→ WHAT THIS EXERCISE ASKS
1. Answer the following from the case summary:
(a) On what date was the case argued?
(b) Which justice wrote the dissent, and who joined it?
(c) What did the court hold to be the main guidepost in deciding whether the physician-shareholders should be considered employees?
2. Quote verbatim the stretch of the case summary from "Case opinions" through "the main guidepost.".

→ PROVIDED PASSAGE
★ ★ ★
- Supreme Court of the United States

Argued February 25, 2003 Decided April 22, 2003
- Full case name: Clackamas Gastroenterology Associates, P.C. v. Wells
- Docket no.: 01-1435
- Citations: 538 U.S. 440 (more)

Court membership
- Chief Justice William Rehnquist Associate Justices John P. Stevens · Sandra Day O'Connor Antonin Scalia · Anthony Kennedy David Souter · Clarence Thomas Ruth Bader Ginsburg · Stephen Breyer

Case opinions
- Majority: Stevens, joined by Rehnquist, O'Connor, Scalia, Kennedy, Souter, Thomas
- Dissent: Ginsburg, joined by Breyer

Laws applied
- Americans with Disabilities Act of 1990

= Clackamas Gastroenterology Associates, P.C. v. Wells =

Clackamas Gastroenterology Associates, P.C. v. Wells, 538 U.S. 440 (2003), was a case decided by the Supreme Court of the United States on April 22, 2003. The court held that in deciding whether the physician-shareholders should be considered employees for purposes of coverage under the Americans with Disabilities Act of 1990 (ADA), the common law element of control is the main guidepost.
★ ★ ★
Collection entries
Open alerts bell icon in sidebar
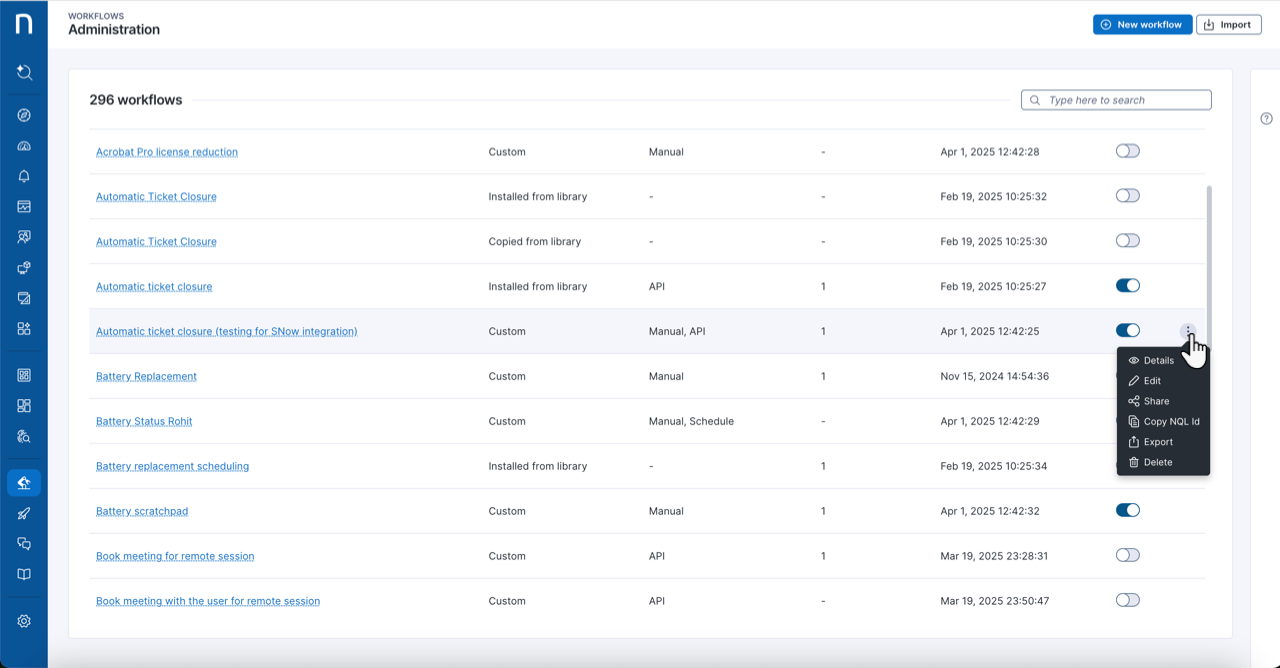 click(24, 176)
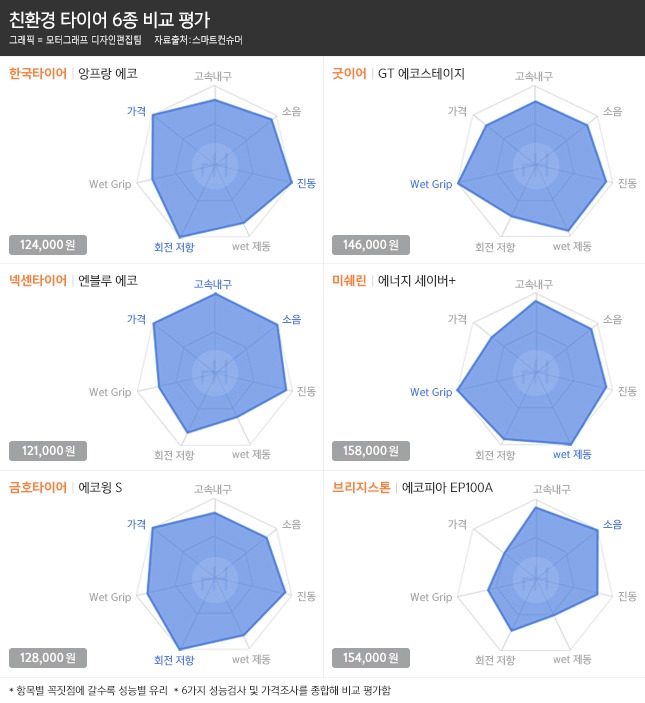The width and height of the screenshot is (645, 703).
Task: Click blue Wet Grip label on 굿이어 chart
Action: (x=431, y=184)
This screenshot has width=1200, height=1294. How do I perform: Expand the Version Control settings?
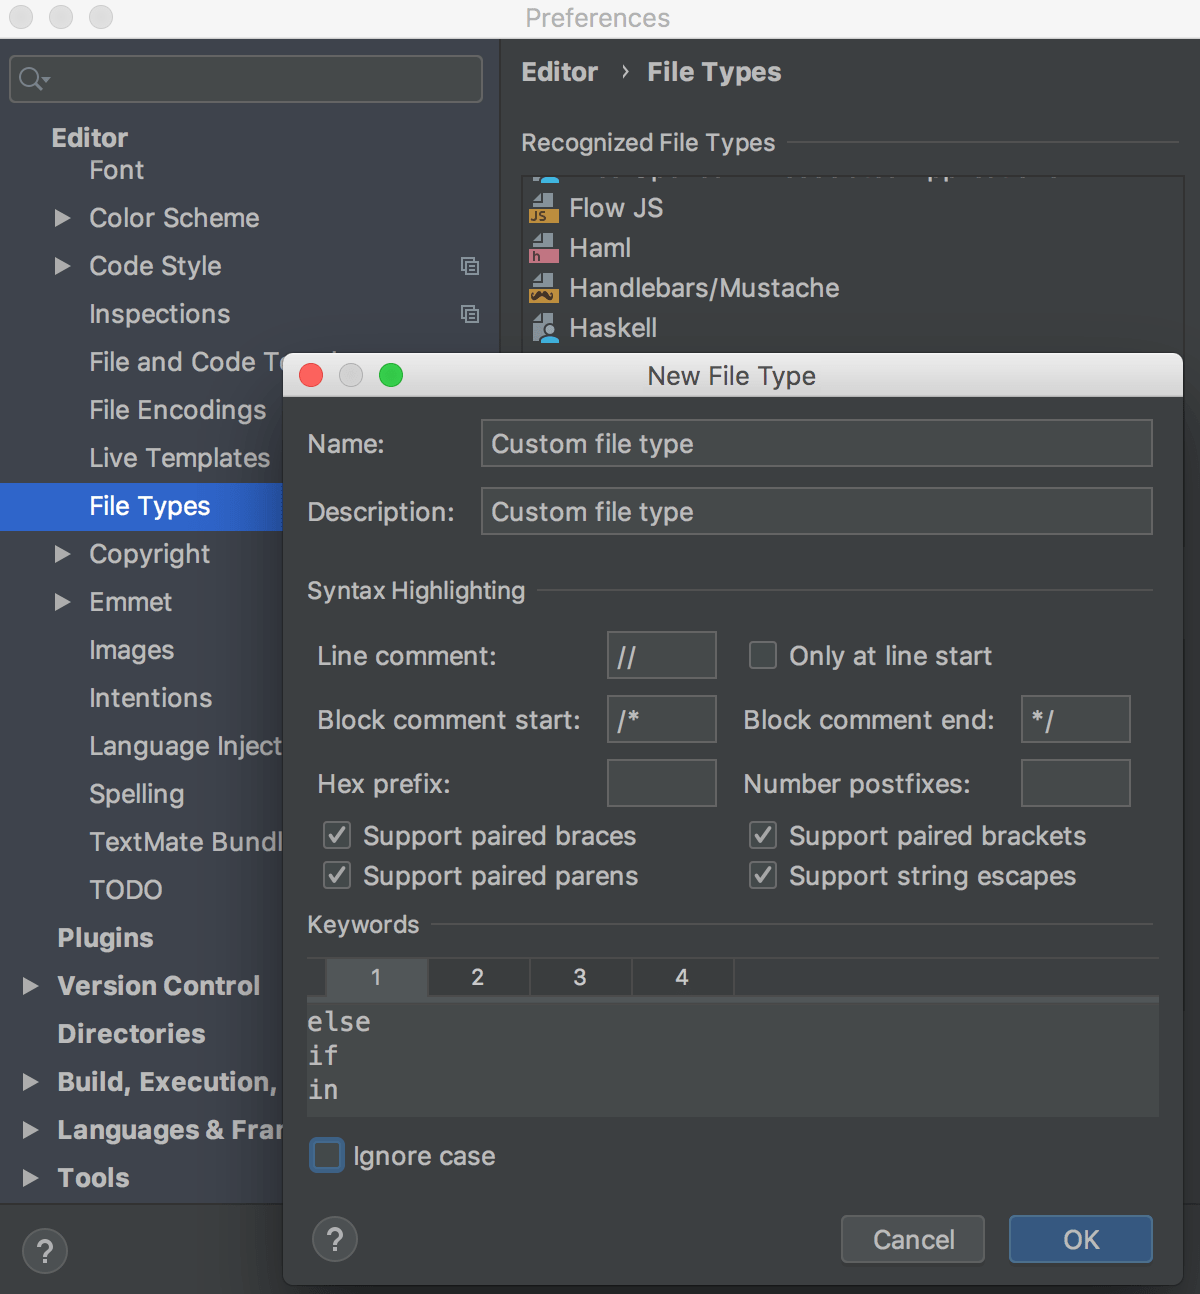pyautogui.click(x=29, y=986)
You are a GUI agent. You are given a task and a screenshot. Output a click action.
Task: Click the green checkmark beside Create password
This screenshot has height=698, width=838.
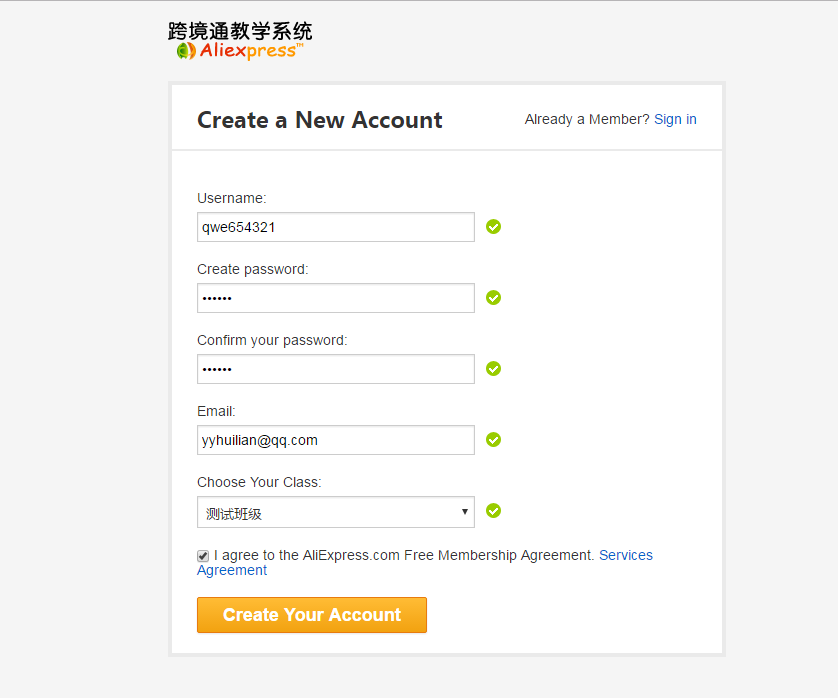click(x=493, y=298)
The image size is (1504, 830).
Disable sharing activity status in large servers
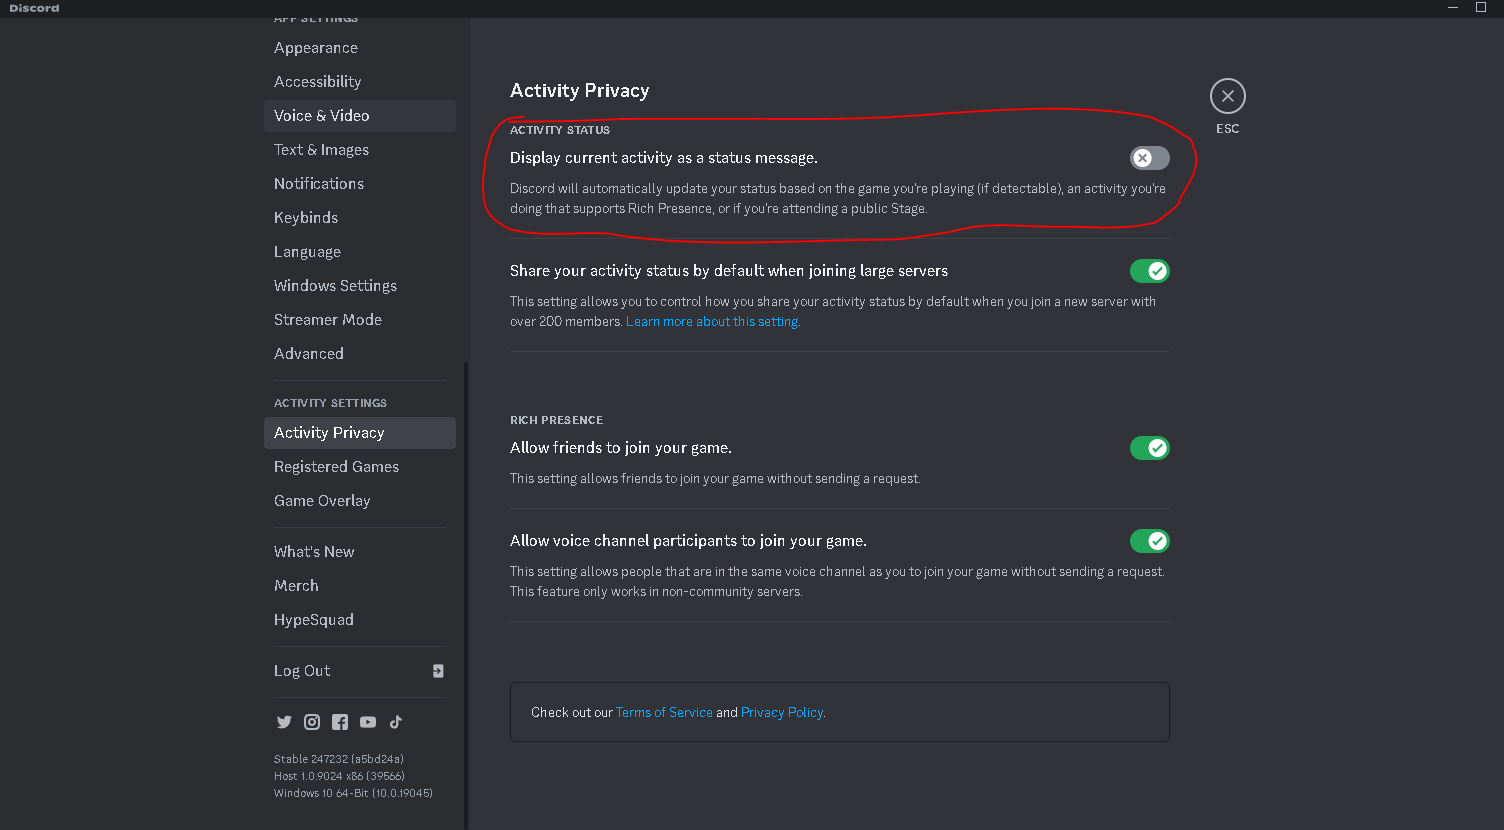(1149, 271)
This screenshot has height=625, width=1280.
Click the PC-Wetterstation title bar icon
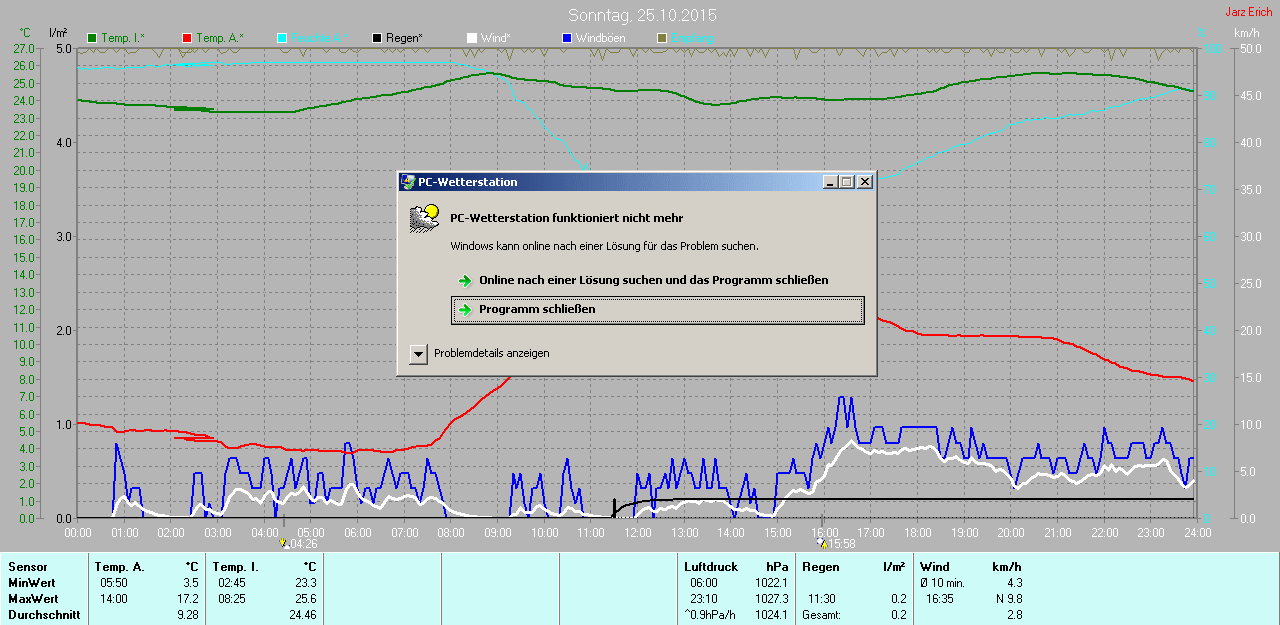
★ ★ ★
→ OUTPUTS IN ORDER
1.
(a) February 25, 2003
(b) Ruth Bader Ginsburg wrote the dissent, joined by Stephen Breyer.
(c) The common law element of control

2.
Case opinions
- Majority: Stevens, joined by Rehnquist, O'Connor, Scalia, Kennedy, Souter, Thomas
- Dissent: Ginsburg, joined by Breyer

Laws applied
- Americans with Disabilities Act of 1990

= Clackamas Gastroenterology Associates, P.C. v. Wells =

Clackamas Gastroenterology Associates, P.C. v. Wells, 538 U.S. 440 (2003), was a case decided by the Supreme Court of the United States on April 22, 2003. The court held that in deciding whether the physician-shareholders should be considered employees for purposes of coverage under the Americans with Disabilities Act of 1990 (ADA), the common law element of control is the main guidepost.